• [REQUIREMENT] Show, from the entries below, every line in which "computer" appears.

═════ MATERIAL SHOWN

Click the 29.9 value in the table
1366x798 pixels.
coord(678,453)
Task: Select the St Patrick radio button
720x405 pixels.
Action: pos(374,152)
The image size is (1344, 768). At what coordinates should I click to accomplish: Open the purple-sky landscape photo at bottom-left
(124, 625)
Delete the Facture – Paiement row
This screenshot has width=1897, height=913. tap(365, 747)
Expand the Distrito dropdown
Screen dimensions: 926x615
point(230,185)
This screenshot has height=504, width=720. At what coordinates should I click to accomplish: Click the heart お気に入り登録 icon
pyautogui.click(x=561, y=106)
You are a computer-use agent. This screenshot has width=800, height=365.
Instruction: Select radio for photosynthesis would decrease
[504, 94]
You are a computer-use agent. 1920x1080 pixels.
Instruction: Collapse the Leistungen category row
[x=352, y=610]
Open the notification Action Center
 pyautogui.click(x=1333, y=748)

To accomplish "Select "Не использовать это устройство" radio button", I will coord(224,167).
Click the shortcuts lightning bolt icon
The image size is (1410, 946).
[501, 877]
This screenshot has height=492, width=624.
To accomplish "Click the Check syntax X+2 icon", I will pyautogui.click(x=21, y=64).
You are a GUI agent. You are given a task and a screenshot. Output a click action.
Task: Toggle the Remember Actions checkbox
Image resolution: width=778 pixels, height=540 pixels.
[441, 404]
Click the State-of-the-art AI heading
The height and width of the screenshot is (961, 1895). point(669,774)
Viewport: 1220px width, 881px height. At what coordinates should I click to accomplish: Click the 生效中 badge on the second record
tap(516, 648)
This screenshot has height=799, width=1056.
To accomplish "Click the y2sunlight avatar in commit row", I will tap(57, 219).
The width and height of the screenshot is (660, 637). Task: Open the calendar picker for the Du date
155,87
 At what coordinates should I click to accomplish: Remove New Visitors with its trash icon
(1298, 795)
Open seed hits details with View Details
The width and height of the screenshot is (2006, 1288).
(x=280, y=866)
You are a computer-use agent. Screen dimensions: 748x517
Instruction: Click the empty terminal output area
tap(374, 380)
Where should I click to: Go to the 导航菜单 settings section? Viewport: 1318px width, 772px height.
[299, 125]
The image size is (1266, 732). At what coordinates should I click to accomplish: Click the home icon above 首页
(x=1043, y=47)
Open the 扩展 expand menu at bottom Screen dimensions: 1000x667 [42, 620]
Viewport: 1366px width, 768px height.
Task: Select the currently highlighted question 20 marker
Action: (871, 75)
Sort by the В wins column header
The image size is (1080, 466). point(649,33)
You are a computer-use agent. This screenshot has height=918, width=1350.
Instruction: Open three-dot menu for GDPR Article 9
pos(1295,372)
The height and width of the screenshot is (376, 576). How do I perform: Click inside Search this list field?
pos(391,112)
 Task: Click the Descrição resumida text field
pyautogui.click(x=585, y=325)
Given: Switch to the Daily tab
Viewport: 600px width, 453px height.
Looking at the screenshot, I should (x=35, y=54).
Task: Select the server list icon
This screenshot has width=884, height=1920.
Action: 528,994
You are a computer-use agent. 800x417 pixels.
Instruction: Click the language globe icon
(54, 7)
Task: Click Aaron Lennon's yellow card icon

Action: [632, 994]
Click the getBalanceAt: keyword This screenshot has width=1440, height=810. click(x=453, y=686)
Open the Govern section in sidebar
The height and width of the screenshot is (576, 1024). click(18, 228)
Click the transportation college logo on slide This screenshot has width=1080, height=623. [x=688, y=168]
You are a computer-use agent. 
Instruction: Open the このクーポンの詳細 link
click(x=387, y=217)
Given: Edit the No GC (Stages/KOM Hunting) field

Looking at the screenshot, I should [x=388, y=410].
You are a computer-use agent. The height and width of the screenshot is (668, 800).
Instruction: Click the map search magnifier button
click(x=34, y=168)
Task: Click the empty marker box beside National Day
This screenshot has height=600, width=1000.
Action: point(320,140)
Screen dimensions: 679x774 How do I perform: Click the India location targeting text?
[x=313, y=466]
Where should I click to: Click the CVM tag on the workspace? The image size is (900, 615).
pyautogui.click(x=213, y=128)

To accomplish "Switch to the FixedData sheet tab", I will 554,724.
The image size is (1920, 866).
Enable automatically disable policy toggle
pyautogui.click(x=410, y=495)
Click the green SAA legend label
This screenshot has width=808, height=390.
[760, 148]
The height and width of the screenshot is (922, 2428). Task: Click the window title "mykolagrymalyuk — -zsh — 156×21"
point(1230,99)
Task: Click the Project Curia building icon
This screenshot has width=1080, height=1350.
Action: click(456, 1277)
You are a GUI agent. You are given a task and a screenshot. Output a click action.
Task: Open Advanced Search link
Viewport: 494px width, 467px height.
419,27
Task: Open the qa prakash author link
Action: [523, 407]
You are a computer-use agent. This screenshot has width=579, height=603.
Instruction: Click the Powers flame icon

══════════

• [EXERCISE ANSWER]
You are a computer-use agent. This screenshot has width=800, height=365.
You are a computer-use agent. 1920x1080 pixels.
You are a computer-use agent. Screen dimensions: 748x517
You are a computer-use agent. This screenshot has height=918, width=1350.
You are a computer-use agent. 800x417 pixels.
You are a computer-use agent. 
You are a computer-use agent. The height and width of the screenshot is (668, 800).
You are a computer-use agent. This screenshot has width=579, height=603.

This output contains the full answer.